* PROVIDED DATA:
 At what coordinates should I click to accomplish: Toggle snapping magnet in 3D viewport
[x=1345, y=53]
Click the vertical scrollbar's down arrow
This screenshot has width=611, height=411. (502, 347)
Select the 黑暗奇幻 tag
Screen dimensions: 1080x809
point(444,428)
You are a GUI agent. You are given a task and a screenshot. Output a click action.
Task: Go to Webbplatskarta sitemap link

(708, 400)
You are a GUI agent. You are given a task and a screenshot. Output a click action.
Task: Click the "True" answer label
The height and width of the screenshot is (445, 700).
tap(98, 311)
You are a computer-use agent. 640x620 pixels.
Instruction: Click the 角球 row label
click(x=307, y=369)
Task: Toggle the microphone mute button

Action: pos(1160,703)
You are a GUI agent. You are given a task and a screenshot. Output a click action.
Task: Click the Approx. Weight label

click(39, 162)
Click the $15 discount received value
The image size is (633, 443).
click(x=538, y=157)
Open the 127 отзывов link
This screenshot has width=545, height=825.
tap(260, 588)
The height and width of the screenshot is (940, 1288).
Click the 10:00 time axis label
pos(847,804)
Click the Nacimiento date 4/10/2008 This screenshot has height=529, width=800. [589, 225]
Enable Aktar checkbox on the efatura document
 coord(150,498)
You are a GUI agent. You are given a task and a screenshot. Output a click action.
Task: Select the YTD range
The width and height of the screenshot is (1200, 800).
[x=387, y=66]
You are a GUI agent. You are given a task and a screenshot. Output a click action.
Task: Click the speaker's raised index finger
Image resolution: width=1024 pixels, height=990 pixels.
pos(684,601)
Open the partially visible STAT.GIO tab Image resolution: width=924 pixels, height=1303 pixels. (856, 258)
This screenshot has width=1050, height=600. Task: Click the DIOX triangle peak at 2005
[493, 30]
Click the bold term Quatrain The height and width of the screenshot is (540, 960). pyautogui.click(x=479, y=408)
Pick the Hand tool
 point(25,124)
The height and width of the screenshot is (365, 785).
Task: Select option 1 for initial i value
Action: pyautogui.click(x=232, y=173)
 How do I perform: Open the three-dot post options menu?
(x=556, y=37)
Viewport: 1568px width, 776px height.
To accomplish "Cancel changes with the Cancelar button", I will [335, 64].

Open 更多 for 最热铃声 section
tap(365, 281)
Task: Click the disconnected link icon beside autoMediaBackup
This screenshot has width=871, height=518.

* THE TASK: Exactly as it stands, output the whole listing.

* WRITTEN SOLUTION:
 At what coordinates should I click to accomplish: Toggle snapping magnet in 3D viewport
[x=1345, y=53]
Click the vertical scrollbar's down arrow
This screenshot has width=611, height=411. (502, 347)
Select the 黑暗奇幻 tag
Screen dimensions: 1080x809
point(444,428)
You are a GUI agent. You are given a task and a screenshot. Output a click action.
Task: Go to Webbplatskarta sitemap link

(708, 400)
You are a GUI agent. You are given a task and a screenshot. Output a click action.
Task: Click the "True" answer label
The height and width of the screenshot is (445, 700).
tap(98, 311)
You are a computer-use agent. 640x620 pixels.
Instruction: Click the 角球 row label
click(x=307, y=369)
Task: Toggle the microphone mute button

Action: pos(1160,703)
You are a GUI agent. You are given a task and a screenshot. Output a click action.
Task: Click the Approx. Weight label

click(39, 162)
Click the $15 discount received value
The image size is (633, 443).
click(x=538, y=157)
Open the 127 отзывов link
This screenshot has width=545, height=825.
tap(260, 588)
The height and width of the screenshot is (940, 1288).
Click the 10:00 time axis label
pos(847,804)
Click the Nacimiento date 4/10/2008 This screenshot has height=529, width=800. [589, 225]
Enable Aktar checkbox on the efatura document
 coord(150,498)
You are a GUI agent. You are given a task and a screenshot. Output a click action.
Task: Select the YTD range
The width and height of the screenshot is (1200, 800).
[x=387, y=66]
You are a GUI agent. You are given a task and a screenshot. Output a click action.
Task: Click the speaker's raised index finger
Image resolution: width=1024 pixels, height=990 pixels.
pos(684,601)
Open the partially visible STAT.GIO tab Image resolution: width=924 pixels, height=1303 pixels. (856, 258)
This screenshot has width=1050, height=600. Task: Click the DIOX triangle peak at 2005
[493, 30]
Click the bold term Quatrain The height and width of the screenshot is (540, 960). pyautogui.click(x=479, y=408)
Pick the Hand tool
 point(25,124)
The height and width of the screenshot is (365, 785).
Task: Select option 1 for initial i value
Action: pyautogui.click(x=232, y=173)
 How do I perform: Open the three-dot post options menu?
(x=556, y=37)
Viewport: 1568px width, 776px height.
To accomplish "Cancel changes with the Cancelar button", I will [335, 64].

Open 更多 for 最热铃声 section
tap(365, 281)
Task: Click the disconnected link icon beside autoMediaBackup
This screenshot has width=871, height=518.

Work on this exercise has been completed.